## Extract

══════════

By Simone Drake | @SimoneCDrake | with thanks to NewBlackMan (in Exile)
Thursday, June 4, 2015.
California-native and New York-based artist, Kehinde Wiley, has established a highly recognizable painting style. In order to write African Americans largely, but also African-descended people globally, into historical, imperialist narratives as subjects rather than objects, Wiley inserts these raced figures—almost entirely male—into European visual art “masterpieces.” Wiley replaces the white European aristocracy with “everyday” black and brown people whose participation he solicits on the streets, initially in Harlem and, now, globally.
Wiley is best known for his photo-derived, grandiose images of young, urban, black men appropriating the stance and gestures of the subjects of classic Baroque and Rococo paintings. These massive portraits have displayed black men as heroic, confident, and regal, as in one of his most famous portrait paintings Napoleon Leading the Army over the Alps (2005). But, they have also represented black men as tragically vulnerable and simultaneously beautiful, as in his Down series.
While art critics consistently note Wiley’s adoption of European conventions in the larger than life paintings that appropriate the originals, attention is not paid to subtle nuances. A particularly important nuance is how Wiley redirects and, therefore, empowers the gaze. The portrait Officer of the Hussars (2007) appropriates Romantic painter Théodore Géricault’s Officer of the Imperial Guard on Horseback (1812). In this portrait Wiley adds his trademark Baroque and Rococo decorative patterned backdrop to his rendition along with a black man—this time the man is wearing a white ‘wife-beater,’ relaxed-fit denim jeans worn at his hips, tan suede Timberland boots, and a purple satin jacket with rainbow-colored lining that is halfway on. With a saber in his right hand and a firm grip on the reins of the horse with his left hand, the male subject is seated on a bucking stallion that is positioned diagonally on the canvas, so that the subject must twist at his waist in order for viewers to see his face. Géricault’s rider does the same, but with a difference. Géricault’s rider’s gaze is directed toward the ground; Wiley’s rider is looking straight ahead, meeting the viewer’s gaze. It is, in fact, a repeating style in Wiley’s male portraits that the subject’s gaze is penetrating, demanding even.

══════════

## Provided data
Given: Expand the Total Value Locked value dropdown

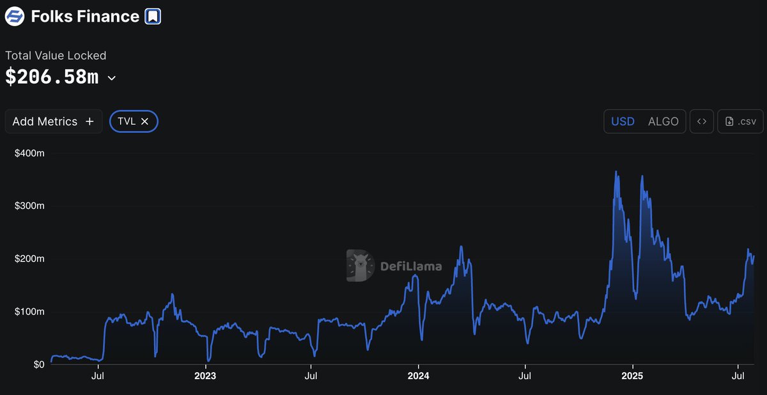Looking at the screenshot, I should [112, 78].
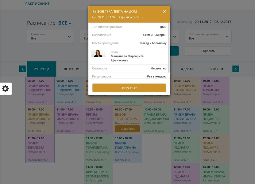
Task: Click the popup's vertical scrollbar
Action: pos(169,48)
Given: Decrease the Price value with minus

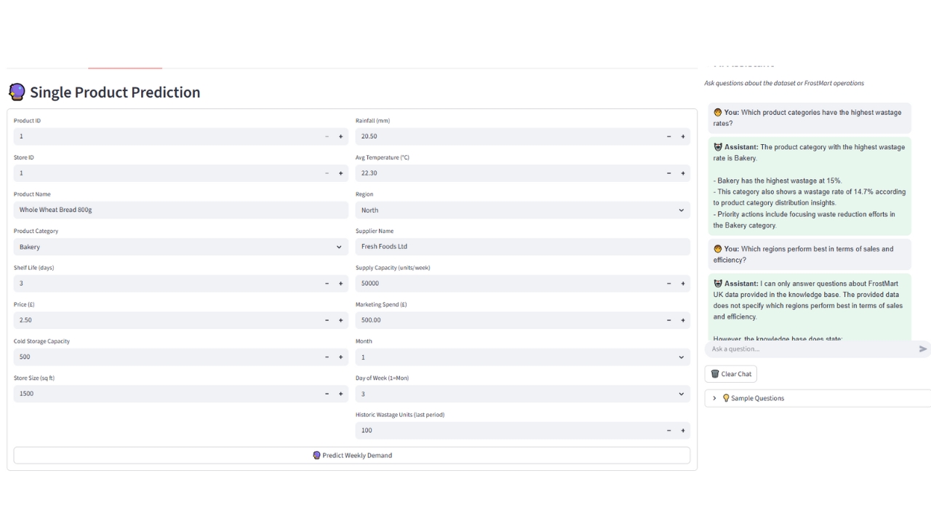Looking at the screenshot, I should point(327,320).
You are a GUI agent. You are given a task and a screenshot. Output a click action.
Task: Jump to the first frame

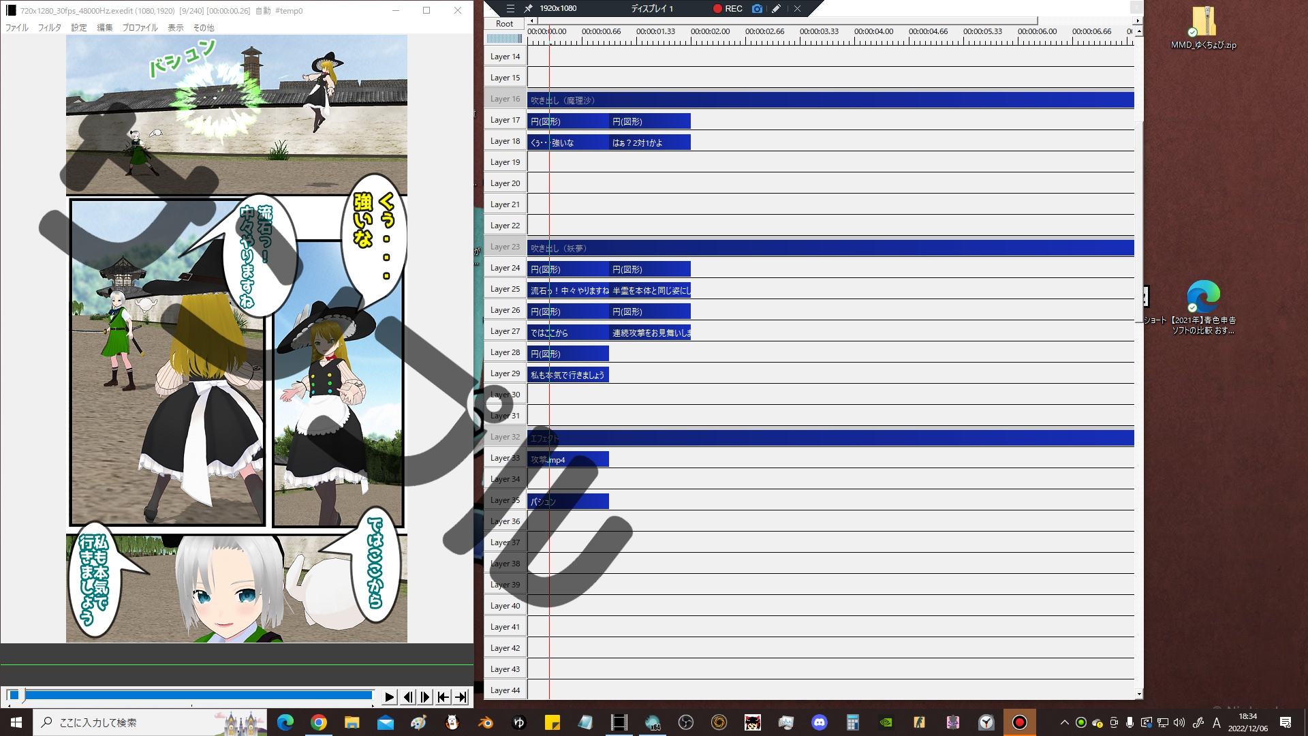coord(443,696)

══════════

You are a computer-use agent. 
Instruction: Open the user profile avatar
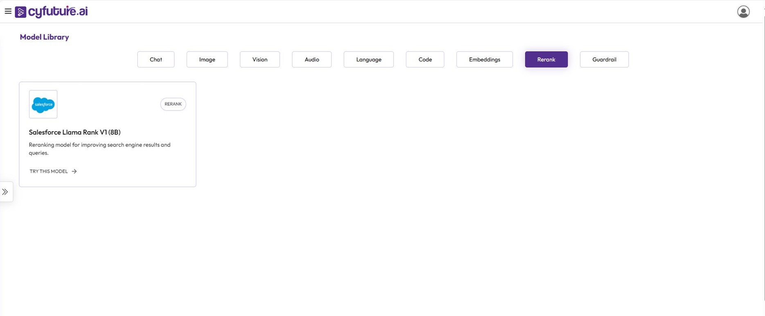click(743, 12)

══════════

## Directives
(1) Answer these questions from the Kehinde Wiley article:
(a) In what neighborhood did Wiley first recruit people from the street to paint?
(b) Which 2005 portrait does the article name as one of his most famous?
(c) In Géricault's painting, where is the rider's gaze directed?
(2) Write the next part of the Kehinde Wiley article, starting after its final sentence.
The lines have no connection to the article on Kehinde Wiley.

## Answer list
(1)
(a) Harlem
(b) Napoleon Leading the Army over the Alps
(c) Toward the ground

(2)
Even before their arrivals on the shores of the Americas, it was firmly established that enslaved Africans were not to make eye contact with their white captors. The gaze was restricted to white evaluation and observation of black bodies. After emancipation, race codes continued to prevail, forcing black citizens to avert their gaze in the presence of whites. While Wiley surely reaches a black audience—most notably through several of his portraits being featured on Fox TV’s Empire—a white audience and white consumers are surely larger than his black audience. Thus, the penetrating gaze of his subjects reflects an agency in a position that once rendered them vulnerable and subordinate. And, to read deeper, in Officer of the Hussars, for example, given the homoerotic desire that both the posture of the rider’s body and prominent curvature of his exposed derrière evokes, one could also read the rider as penetrating the viewer with his own homoerotic gaze (instead of the heteropatriarchal phallus). Thus, the subjects’ gaze demands for viewers to critically analyze the masculinities at play when Timberlands, blackness, and Rococo meet.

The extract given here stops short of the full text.